--- DOCUMENT SEGMENT ---
Summary & recording of the #meander data-recur meeting last Friday. Thank you so much for the brilliant hands-on teaching, @noprompt! https://clojureverse.org/t/data-recur-meeting-3-meander-summary-video/ https://www.youtube.com/watch?v=t8C5Uv1abc4

🎉 7
noprompt15:10:58

Just a note about this, I'm not particularly great a presenting/time management during a presentation and didn't cover as much as I would have liked to. For people who already know about the library, there's nothing new here. For people new to the library, I think the docs are probably going to be the most effective way to learn Meander.

prnc17:10:43

I loved it actually! 🙂 Docs are great but I think there is something to be said for seeing someone skilfully use a tool, small mistakes, detours and all — it more closely resembles the actual usage context — gives one ideas and confidence to try them out 💪 So thank you!

👍 1
🙏 1
noprompt17:10:41

Question: are the Clojure ML folks largely on Zulip?

noprompt17:10:17

I took a peek at tech.ml.* on Friday and I want to learn more.

noprompt17:10:35

(Currently learning pytorch and working through the fastai book.)

Daniel Slutsky18:10:12

> largely on Zulip? yes

Daniel Slutsky18:10:18

> I loved it actually! 🙂 > Docs are great but I think there is something to be said for seeing someone skilfully use a tool, small mistakes, detours and all — it more closely resembles the actual usage context — gives one ideas and confidence to try them out 💪 > So thank you! I felt the same. To me, this seems the best path for learning such a topic, and also the best path to prepare for more advanced topics. For live coding to be clear & didactic, it needs to be slow enough. It actually made sense to spend that time with Meader basics, in my opinion.

👍 1
noprompt15:10:46

Usage poll 1️⃣ I use Meander for hobby projects 2️⃣ I use Meander for/at work 3️⃣ I don't use Meander

2️⃣ 11
1️⃣ 11
3️⃣ 4
noprompt15:10:31

I don't use Meander because 1️⃣ I don't understand how to apply it 2️⃣ It's too buggy/hard to debug 3️⃣ There is not enough documentation 4️⃣ Other (specify in reply)

4️⃣ 4
2️⃣ 3
3️⃣ 3
Anthony21:10:11

4: ... yet, but plan to

Lidor Cohen21:10:14

I use it at work for some tasks and specter for others. I was able to grasp specter a bit better (although I used meander first). They are both missing aggregations.

noprompt21:10:55

> They are both missing aggregations. @lidorcg Aggregations exist on the zeta branch and to a degree are also available on the epsilon branch as memory variables. An "aggregation" on the zeta branch is actually just custom variable type which is simply a pair of rewrite systems (functions). The first function takes, as an argument, the current state of the variable and a value to be stored, and computes the new value of the store AKA fold. The second function task, as an argument, the current state variable and computes a pair of the value to return from the store and the next value of the store AKA unfold.

;; Store a value
[current-state incoming-value] -> next-state
;; Dispense a value
current-state -> [outgoing-value next-state]
This generalization of variables is suitable to accommodate virtually any kind of aggregation, be it min, max, a counter, an average, etc. Counter already exists as ++ on zeta. Its fold simply increments the stored valued while ignoring the incoming value, and its unfold simply returns the stored value.

--- EXERCISE SET ---
1. Answer these from the Meander discussion above:
(a) Which book does noprompt say they are working through?
(b) In the usage poll, how many votes did the option "I use Meander for/at work" get?
(c) What is the name of the counter that already exists on the zeta branch?
2. Carry on the Meander discussion from its last sentence.

--- LISTED RECORDS ---
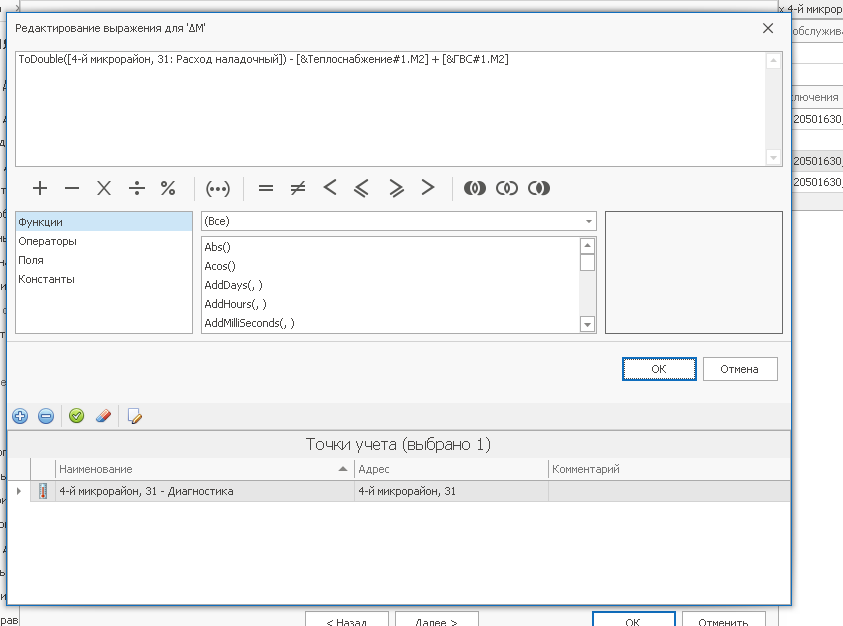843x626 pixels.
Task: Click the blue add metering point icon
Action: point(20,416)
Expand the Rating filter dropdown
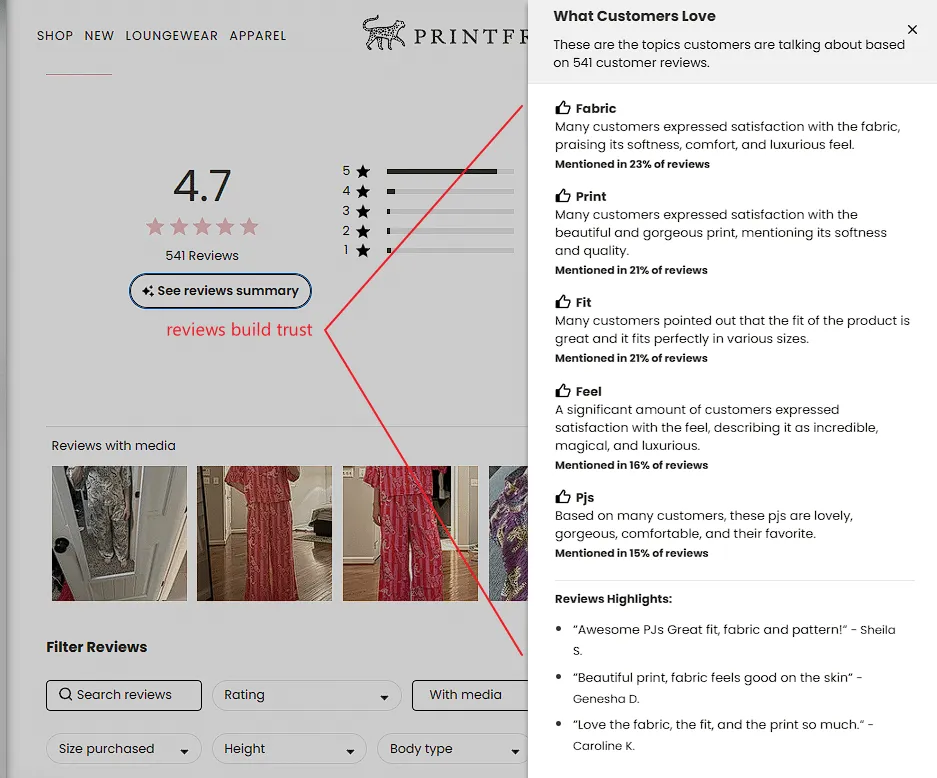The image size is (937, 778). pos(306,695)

--- ANSWERS TO THE TASKS ---
1.
(a) The fastai book.
(b) 11.
(c) ++

2.
noprompt21:10:49

The only thing this description lacks is an account of failure, both in the fold and in the unfold. Fortunately, zeta does account for this and the definition of variables/aggregators can specify a how storage/retrieval can fail. For example, we can say that if a variable has never stored anything it is unbound. Retrieving an unbound variable could mean failure (in most programming settings this would result in a compile time/runtime error).

Lidor Cohen09:10:04

@noprompt thanks for addressing that, on the last task the required group by and aggregation I posted a question here and after a little search on the channel I found an answer that basically said "we're working on it" so I rooted for you and solved it in the old clojury way 😁 . Next data manipulation task I have I'll come back to meander and will give it another go 💪:skin-tone-3:. I always seek different tools that give different perspectives on problems, and meander sure is different so I'll keep on checking on it

noprompt15:10:59

I will probably think of some more questions. Also, I think there is a proper poll thingy for Slack but I don't know where it is.

noprompt21:10:55

> They are both missing aggregations. @lidorcg Aggregations exist on the zeta branch and to a degree are also available on the epsilon branch as memory variables. An "aggregation" on the zeta branch is actually just custom variable type which is simply a pair of rewrite systems (functions). The first function takes, as an argument, the current state of the variable and a value to be stored, and computes the new value of the store AKA fold. The second function task, as an argument, the current state variable and computes a pair of the value to return from the store and the next value of the store AKA unfold.

;; Store a value
[current-state incoming-value] -> next-state
;; Dispense a value
current-state -> [outgoing-value next-state]
This generalization of variables is suitable to accommodate virtually any kind of aggregation, be it min, max, a counter, an average, etc. Counter already exists as ++ on zeta. Its fold simply increments the stored valued while ignoring the incoming value, and its unfold simply returns the stored value.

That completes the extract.